# What you will do
Begin at the first line of the records below and, please, give each line again exactly until the line with "Май 2018 (64, 1998)" is included.

# Study material
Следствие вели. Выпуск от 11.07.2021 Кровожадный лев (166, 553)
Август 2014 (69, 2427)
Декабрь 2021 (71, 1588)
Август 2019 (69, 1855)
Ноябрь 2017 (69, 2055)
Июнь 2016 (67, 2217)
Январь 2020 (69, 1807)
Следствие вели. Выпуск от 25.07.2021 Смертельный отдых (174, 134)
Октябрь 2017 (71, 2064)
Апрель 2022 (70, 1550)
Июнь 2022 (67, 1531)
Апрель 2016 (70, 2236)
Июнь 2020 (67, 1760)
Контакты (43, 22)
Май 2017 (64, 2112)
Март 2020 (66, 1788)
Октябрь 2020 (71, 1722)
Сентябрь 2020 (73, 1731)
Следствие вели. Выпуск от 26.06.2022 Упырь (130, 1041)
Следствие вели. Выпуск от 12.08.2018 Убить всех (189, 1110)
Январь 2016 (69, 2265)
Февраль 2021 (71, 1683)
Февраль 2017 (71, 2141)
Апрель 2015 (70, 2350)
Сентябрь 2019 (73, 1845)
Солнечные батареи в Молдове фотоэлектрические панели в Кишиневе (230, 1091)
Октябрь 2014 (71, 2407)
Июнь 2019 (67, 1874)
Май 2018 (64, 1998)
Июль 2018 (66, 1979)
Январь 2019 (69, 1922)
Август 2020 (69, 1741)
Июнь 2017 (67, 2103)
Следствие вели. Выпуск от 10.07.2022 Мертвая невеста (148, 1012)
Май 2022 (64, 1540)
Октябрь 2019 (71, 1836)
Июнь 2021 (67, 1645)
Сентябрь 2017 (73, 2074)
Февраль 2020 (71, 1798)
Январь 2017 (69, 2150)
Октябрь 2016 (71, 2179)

# Expected answer
Следствие вели. Выпуск от 11.07.2021 Кровожадный лев (166, 553)
Август 2014 (69, 2427)
Декабрь 2021 (71, 1588)
Август 2019 (69, 1855)
Ноябрь 2017 (69, 2055)
Июнь 2016 (67, 2217)
Январь 2020 (69, 1807)
Следствие вели. Выпуск от 25.07.2021 Смертельный отдых (174, 134)
Октябрь 2017 (71, 2064)
Апрель 2022 (70, 1550)
Июнь 2022 (67, 1531)
Апрель 2016 (70, 2236)
Июнь 2020 (67, 1760)
Контакты (43, 22)
Май 2017 (64, 2112)
Март 2020 (66, 1788)
Октябрь 2020 (71, 1722)
Сентябрь 2020 (73, 1731)
Следствие вели. Выпуск от 26.06.2022 Упырь (130, 1041)
Следствие вели. Выпуск от 12.08.2018 Убить всех (189, 1110)
Январь 2016 (69, 2265)
Февраль 2021 (71, 1683)
Февраль 2017 (71, 2141)
Апрель 2015 (70, 2350)
Сентябрь 2019 (73, 1845)
Солнечные батареи в Молдове фотоэлектрические панели в Кишиневе (230, 1091)
Октябрь 2014 (71, 2407)
Июнь 2019 (67, 1874)
Май 2018 (64, 1998)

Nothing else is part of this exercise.